In response to the government-ordered lockdowns throughout the United States, Texas-based coworking operator WorkSuites decided to transition their business operations for the time being.
Since social distancing measures have undercut the foundation of the coworking industry and jeopardized many jobs, WorkSuites wanted to find a new way to keep their staff members employed and simultaneously invest in the Dallas-Fort Worth area’s health and well-being. In addition to operating their spaces where possible, the WorkSuites team is now working to help small business owners apply for loans under the U.S. administration’s new Coronavirus Aid, Relief, and Economic Security (CARES) Act.
Coworker caught up with Flip Howard, Principal at WorkSuites, to learn a little more about this community-focused initiative, which has already proven to be extremely helpful and beneficial for WorkSuites’ members.
1) How did the idea for this initiative come about?
We decided to launch this because some of the WorkSuites employees are not able to currently carry out their usual tasks and assignments. So, I decided to convert 10 employees into full-time CARES Act consultants.
2) Why did the WorkSuites team decide to help small businesses in this way?
This program has been beneficial for everyone involved. It’s providing our employees with meaningful work, it’s adding value to our clients, and it’s helping WorkSuites. The more clients we help, the more likely they are to stay in business and remain a client of ours after the pandemic settles down.
3) What is the CARES Act, exactly?
The CARES Act, which includes a Payroll Protection Program, is an emergency relief fund for businesses.
Every business in the U.S. with less than 500 employees qualifies for the CARES Act and should be getting some assistance from the government. The idea is to keep companies from laying off employees and help them stay afloat during the crisis. Under the CARES Act, businesses are eligible to qualify for 2.5 times the company payroll monthly average for the last 12 months. Independent contractors, self-employed professionals, sole proprietors, and SMEs can all apply to the program.
4) What is the WorkSuites team specifically doing to help businesses apply for the CARES Act loan?

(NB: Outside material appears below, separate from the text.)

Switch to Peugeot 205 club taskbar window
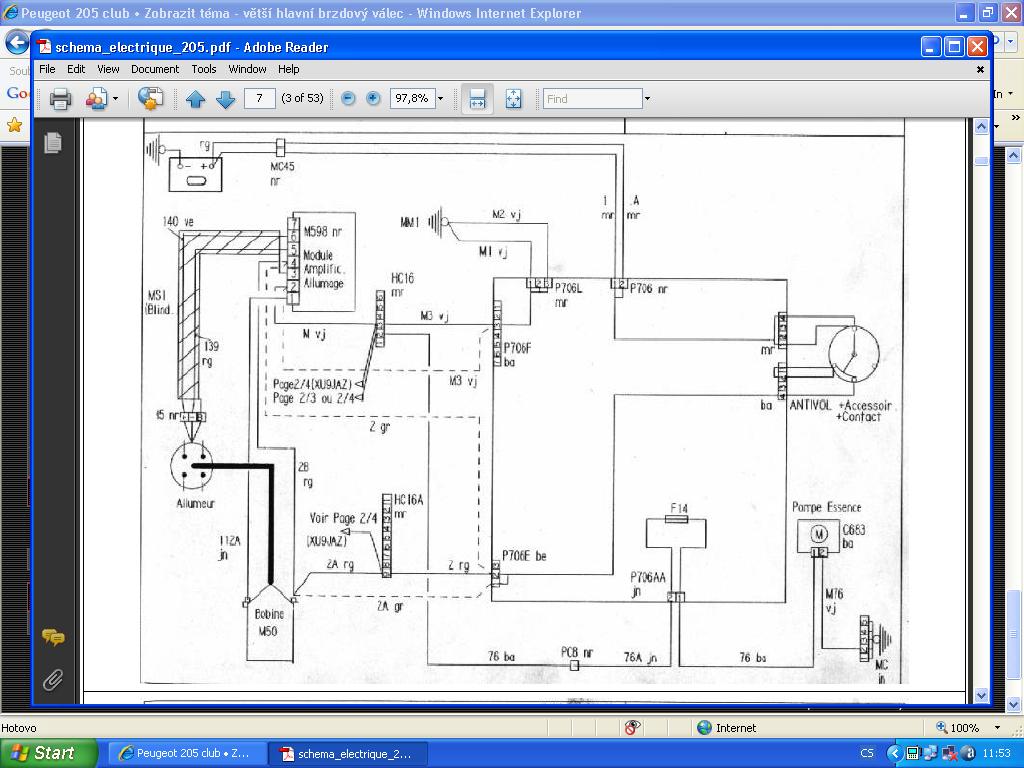Image resolution: width=1024 pixels, height=768 pixels. pos(184,753)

Our consultants are reaching out to every single client WorkSuites has to ask if they need assistance applying to it. Currently, we are working with over 200 clients, assisting them with filling out all of the necessary paperwork. Some companies just have a couple of questions that can be answered within a few minutes, while others need more of an involved approach as they fill out the application.
5) How has the outbreak of COVID-19 impacted WorkSuites?
Our company has been around for 20 years — through the Great Recession of 2008-09, the dot-com bubble burst, and even September 11, 2001. But none of those things have impacted us nearly as greatly as the current shutdown. Hundreds of cancellations and almost zero new sales make the situation difficult for us, to say the least, but it also shows the impact on the small businesses that we serve.
6) What changes has your space initiated to support your members during the pandemic?
In addition to common sense sanitation and social-distancing measures at the physical locations for those essential businesses still using the space, we have undertaken several key initiatives to provide value to our clients while they are working from home. Probably our most popular service was the consulting provided by our full-time CARES Act consultants.
Also, our staff is answering and screening business calls for clients, scanning and forwarding U.S. mail to them, providing remote IT services, concierge services, and administrative services such as setting up Zoom meetings with their clients.
7) Why is it important for coworking spaces to step up to the plate in trying times like these?
We have always said we provide much more than just office space, and now is the time to prove it.
8) Do you think the coworking industry will be positively or negatively affected by the pandemic in the long term?
I think everyone believes that in the long term, the current situation will accelerate the corporate adoption of remote work, including coworking. The key benefit of our industry has always been the flexibility, and after all of this, there will be more demand for flexibility than ever.
However, there are two problems that shared workspace providers will face. First, the recovery will not be quick, because many of the clients lost will never return. Second, for those spaces who signed leases at the top of the market and whose pricing model depends on ultra-high density, there may not be a way to turn a profit while customers are still concerned with social distancing. I predict you will see many businesses flock to traditional, executive-suite style private offices rather than tightly packed coworking spaces. Many new coworking spaces will have to find creative ways to compete.